The report details capacity gaps and labor shortages in three regions with large proportions of low-income families and communities of color: the Central Valley, Inland Empire, and Los Angeles. By 2030:

  • The Central Valley will face an annual capacity gap of 14,000 seats for four-year degrees—turning away nearly half of the qualified students seeking those degrees in the region—while at the same time facing a labor market gap of 33,000 workers holding bachelor’s degrees.
  • The Inland Empire will face an annual capacity gap of 20,000 seats for four-year degrees—turning away more than half of the qualified students seeking those degrees in the region—while at the same time facing a labor market gap of 61,000 workers holding bachelor’s degrees.
  • Los Angeles will face an annual capacity gap of 16,000 seats for four-year degrees–turning away 16 percent of its eligible student population—even as it faces one of the state’s largest labor needs, 261,000 additional workers with bachelor’s degrees.

“Meeting the projected shortage of skilled workers depends on increasing capacity at four-year colleges and dramatically raising the rates of college success for students from low-income families and communities of color,” said Lozano. “Imagine the young students today who will work hard to get the grades and meet the eligibility criteria, only to find out that our higher education system doesn’t have capacity for their dreams of a four-year degree. That’s the reality we are facing if we fail to address this crisis.”Los Angeles will face an annual capacity gap of 16,000 seats for four-year degrees–turning away 16 percent of its eligible student population—even as it faces one of the state’s largest labor needs, 261,000 additional workers with bachelor’s degrees.

While California Community Colleges and private two-year schools have varying degrees of available capacity, relying on them will not make up for the shortfall at the universities. Even if students qualified for the CSU or UC who are turned away are sent to the estimated 44,000 extra seats available at two-year institutions, that would still leave up to 100,000 students without a spot in the higher education system.

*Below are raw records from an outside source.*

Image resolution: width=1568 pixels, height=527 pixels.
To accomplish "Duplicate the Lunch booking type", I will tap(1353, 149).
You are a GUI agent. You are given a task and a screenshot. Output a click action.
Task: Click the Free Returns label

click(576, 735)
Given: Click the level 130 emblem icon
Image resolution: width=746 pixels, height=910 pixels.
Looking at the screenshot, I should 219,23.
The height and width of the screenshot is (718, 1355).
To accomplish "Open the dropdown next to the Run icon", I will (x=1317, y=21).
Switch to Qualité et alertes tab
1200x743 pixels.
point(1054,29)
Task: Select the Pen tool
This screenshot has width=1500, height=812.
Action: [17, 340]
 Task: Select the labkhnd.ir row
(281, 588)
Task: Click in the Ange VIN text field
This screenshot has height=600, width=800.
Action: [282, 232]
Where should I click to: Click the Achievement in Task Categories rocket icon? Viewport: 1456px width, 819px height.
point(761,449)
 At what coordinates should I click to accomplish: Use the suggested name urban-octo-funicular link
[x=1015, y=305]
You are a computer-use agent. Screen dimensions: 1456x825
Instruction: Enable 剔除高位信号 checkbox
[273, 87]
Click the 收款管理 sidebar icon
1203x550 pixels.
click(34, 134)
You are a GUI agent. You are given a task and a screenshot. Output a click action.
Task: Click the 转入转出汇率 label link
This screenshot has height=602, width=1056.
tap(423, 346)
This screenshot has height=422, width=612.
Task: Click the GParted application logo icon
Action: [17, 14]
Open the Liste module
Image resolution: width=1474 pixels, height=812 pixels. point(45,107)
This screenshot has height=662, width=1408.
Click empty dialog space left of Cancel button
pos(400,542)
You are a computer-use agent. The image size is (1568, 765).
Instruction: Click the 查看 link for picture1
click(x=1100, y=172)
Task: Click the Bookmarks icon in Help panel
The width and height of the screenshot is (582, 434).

Estimates of future job openings in California suggest that nearly twice as many bachelor’s degrees will be required relative to associate degrees (or those with some college) by 2030 as the economy continues to demand more technical, creative, and critical thinking skills.

Graduate programs are also struggling with capacity issues. By 2030, space in advanced degree programs, required for high-demand jobs in sectors such as health care and technology, will have to turn away about 21,000 qualified applicants per year, even as the state faces an annual shortfall of 168,000 workers with graduate degrees.

To address California’s higher education capacity crisis, the report recommends the following key solutions:

  • IMPROVED STUDENT EXPERIENCE: Expand student success initiatives to guide students to their goals and help them complete their degrees more efficiently;
  • CREATIVE USE OF SPACE: Leverage physical space more creatively and effectively across all parts of our education system, including sharing facilities and offering more flexible class schedules; and
  • REGIONAL PARTNERSHIPS: Create regional partnerships to align educational offerings with labor needs and lead or accelerate efforts on the previous two solutions.

With the release of the report, College Futures Foundation hopes to inform potential solutions that reimagine higher education in California for the 21st century economy.

“State leaders who care about educational opportunity, jobs, and our economy need to address the higher education capacity crisis,” said Lozano. “We can and must tackle these challenges to better serve our students and build a stronger future for California.”